Background: To assess unenhanced and gadolinium-enhanced magnetic resonance (MR) imaging patterns of hepatocellular carcinoma (HCC) treated with transarterial chemoembolization (TACE).
Methods: Thirty-two patients with 48 HCC lesions underwent MR imaging before and 15 days after TACE. Fifteen lesions were then surgically resected. The remaining 33 lesions were not removed and were followed up with MR imaging at 3, 6, 12, and 18 months after treatment. Spin echo (SE) T1- and T2-weighted and gadolinium-enhanced SE T1-weighted sequences were employed. Qualitative evaluation of signal intensity pattern of the treated lesions was performed in all cases. Histological evaluation and selective hepatic arteriography were considered the gold standard of the study for the 15 resected lesions and the 33 unresected lesions, respectively.

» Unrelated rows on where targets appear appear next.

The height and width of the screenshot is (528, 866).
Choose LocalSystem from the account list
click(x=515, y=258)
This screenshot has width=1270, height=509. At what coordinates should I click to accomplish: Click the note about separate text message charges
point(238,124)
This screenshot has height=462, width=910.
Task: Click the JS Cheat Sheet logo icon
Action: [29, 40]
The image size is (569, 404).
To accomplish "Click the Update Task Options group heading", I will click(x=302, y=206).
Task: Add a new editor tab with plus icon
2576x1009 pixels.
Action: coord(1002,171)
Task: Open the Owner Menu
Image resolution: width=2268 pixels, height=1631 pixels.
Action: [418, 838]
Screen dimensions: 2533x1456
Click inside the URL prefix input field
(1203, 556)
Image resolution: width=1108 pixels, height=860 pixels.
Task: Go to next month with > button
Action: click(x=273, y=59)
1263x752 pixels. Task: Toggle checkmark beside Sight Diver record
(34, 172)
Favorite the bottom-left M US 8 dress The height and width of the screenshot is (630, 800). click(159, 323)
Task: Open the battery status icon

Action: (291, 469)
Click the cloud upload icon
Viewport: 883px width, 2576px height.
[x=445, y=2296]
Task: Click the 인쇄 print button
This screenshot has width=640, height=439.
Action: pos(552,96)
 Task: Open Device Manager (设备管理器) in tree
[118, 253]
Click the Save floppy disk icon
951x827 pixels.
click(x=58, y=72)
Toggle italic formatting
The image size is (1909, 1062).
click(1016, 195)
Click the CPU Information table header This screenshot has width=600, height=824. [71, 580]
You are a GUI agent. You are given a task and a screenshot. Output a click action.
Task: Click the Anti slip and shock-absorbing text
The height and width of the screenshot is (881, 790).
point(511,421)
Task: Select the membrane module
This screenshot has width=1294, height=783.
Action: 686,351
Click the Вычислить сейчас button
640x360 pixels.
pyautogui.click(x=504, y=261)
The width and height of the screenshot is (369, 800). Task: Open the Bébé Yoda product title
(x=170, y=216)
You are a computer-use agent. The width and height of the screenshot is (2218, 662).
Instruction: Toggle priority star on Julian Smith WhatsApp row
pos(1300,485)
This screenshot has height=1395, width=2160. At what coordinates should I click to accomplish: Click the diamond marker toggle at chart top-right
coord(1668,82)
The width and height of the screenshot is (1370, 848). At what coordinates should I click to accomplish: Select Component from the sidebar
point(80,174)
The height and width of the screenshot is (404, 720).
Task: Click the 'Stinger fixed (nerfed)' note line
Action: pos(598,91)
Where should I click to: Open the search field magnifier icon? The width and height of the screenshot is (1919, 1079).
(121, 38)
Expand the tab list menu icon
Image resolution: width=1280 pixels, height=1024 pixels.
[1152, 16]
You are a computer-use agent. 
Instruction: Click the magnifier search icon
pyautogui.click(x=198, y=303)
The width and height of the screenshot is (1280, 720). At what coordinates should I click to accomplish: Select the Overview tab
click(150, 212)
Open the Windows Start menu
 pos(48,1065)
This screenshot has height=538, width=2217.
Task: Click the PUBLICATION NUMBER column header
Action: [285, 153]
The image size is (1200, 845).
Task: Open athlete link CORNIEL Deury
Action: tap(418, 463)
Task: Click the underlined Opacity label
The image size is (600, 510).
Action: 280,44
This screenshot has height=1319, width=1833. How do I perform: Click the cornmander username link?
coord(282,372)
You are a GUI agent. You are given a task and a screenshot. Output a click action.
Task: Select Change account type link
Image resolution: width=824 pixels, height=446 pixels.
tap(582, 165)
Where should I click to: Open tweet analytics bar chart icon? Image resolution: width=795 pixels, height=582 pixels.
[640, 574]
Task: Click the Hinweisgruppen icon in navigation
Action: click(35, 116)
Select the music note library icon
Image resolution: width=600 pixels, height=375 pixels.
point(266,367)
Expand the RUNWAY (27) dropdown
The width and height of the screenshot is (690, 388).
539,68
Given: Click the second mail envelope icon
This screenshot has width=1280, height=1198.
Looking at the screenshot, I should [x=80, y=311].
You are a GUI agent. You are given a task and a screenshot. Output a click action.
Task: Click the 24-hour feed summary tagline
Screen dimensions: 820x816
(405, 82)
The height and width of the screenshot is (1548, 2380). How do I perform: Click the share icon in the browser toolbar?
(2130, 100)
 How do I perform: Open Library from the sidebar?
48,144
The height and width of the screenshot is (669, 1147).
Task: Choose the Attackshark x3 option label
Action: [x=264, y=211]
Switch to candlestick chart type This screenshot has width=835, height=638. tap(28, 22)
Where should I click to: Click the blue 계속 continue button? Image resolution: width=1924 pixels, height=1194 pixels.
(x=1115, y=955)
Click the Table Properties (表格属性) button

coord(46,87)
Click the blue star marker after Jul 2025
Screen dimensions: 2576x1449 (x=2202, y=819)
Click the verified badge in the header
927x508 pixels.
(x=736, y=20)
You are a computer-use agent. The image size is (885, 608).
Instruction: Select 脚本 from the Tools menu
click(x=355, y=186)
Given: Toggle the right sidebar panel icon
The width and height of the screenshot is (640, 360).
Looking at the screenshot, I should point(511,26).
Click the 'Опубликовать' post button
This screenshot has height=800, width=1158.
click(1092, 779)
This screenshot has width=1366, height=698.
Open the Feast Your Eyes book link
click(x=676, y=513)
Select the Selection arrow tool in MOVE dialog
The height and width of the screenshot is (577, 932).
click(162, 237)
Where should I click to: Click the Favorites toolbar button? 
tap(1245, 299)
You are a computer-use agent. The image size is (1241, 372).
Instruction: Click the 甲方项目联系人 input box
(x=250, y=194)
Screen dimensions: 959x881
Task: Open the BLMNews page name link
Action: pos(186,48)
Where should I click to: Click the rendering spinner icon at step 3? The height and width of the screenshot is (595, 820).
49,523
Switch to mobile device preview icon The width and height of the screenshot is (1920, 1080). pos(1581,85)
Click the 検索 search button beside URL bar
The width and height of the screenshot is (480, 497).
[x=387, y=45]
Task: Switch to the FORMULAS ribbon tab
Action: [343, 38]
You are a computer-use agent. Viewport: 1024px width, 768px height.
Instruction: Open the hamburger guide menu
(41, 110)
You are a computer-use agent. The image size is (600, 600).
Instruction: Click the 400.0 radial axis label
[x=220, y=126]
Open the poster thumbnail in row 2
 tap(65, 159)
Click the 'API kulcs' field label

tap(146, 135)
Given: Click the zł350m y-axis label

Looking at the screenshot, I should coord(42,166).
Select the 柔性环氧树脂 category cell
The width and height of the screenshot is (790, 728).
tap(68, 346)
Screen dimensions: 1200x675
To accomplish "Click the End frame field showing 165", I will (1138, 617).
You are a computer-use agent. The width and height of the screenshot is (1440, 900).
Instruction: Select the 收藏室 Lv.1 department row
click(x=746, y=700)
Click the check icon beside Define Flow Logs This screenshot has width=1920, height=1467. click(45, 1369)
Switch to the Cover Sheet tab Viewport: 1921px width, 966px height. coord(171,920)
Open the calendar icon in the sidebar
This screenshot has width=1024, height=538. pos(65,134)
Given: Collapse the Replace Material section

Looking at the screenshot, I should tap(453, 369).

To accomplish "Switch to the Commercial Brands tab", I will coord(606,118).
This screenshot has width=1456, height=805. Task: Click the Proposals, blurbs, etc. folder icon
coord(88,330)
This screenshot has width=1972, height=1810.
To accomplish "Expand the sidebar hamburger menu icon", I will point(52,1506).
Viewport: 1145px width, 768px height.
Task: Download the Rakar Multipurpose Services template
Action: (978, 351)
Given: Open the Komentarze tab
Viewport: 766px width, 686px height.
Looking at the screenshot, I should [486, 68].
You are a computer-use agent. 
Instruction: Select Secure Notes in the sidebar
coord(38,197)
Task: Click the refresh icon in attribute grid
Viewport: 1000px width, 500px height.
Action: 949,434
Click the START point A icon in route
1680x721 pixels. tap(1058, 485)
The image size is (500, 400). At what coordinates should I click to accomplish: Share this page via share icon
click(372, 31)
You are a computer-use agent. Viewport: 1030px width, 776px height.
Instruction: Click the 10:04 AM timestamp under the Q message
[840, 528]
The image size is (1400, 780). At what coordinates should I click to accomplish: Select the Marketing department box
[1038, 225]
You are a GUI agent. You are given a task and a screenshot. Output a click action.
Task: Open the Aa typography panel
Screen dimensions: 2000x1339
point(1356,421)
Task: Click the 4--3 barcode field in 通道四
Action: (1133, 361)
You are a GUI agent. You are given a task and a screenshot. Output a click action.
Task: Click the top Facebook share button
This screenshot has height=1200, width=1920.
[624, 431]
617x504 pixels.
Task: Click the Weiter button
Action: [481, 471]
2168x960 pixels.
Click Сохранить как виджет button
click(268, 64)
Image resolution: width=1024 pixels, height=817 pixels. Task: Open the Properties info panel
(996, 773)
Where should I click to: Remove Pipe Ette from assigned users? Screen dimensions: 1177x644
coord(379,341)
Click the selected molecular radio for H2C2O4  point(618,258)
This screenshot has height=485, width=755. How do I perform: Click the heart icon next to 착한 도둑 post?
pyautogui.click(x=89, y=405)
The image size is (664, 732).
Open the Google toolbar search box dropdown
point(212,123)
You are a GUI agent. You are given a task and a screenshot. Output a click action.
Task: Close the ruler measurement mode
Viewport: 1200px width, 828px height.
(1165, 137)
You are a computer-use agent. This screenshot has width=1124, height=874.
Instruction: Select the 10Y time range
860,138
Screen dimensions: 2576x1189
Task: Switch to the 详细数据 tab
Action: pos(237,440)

Results: On follow-up enhanced T1-weighted images of the 15 resected lesions, seven showed no area of enhancement corresponding to complete necrosis at histologic examination. The remaining eight resected lesions showed areas of enhancement; in six of these cases, viable tumor tissue was found at histology; in the other two lesions, histologic examination revealed the presence of complete tumor necrosis. In the group of resected lesions, T2-weighted images showed no pattern characteristic of necrosis. In 24 of 33 unresected lesions, loss of enhancement on follow-up enhanced T1-weighted images was a characteristic finding, which correlated to devascularization at arteriography. Of these 24 lesions, 17 were completely hypointense on follow-up T2-weighted images; the remaining seven showed small foci of hyperintensity. The other nine unresected lesions showed enhanced portions on follow-up enhanced T1-weighted images, which corresponded to hyperintense areas on T2-weighted images. These findings correlated to persistence of hypervascular areas at arteriography.
Conclusion: Gadolinium-enhanced T1-weighted MR imaging is a reliable method for evaluating the outcome of TACE treatment and is more accurate than unenhanced T2-weighted MR imaging.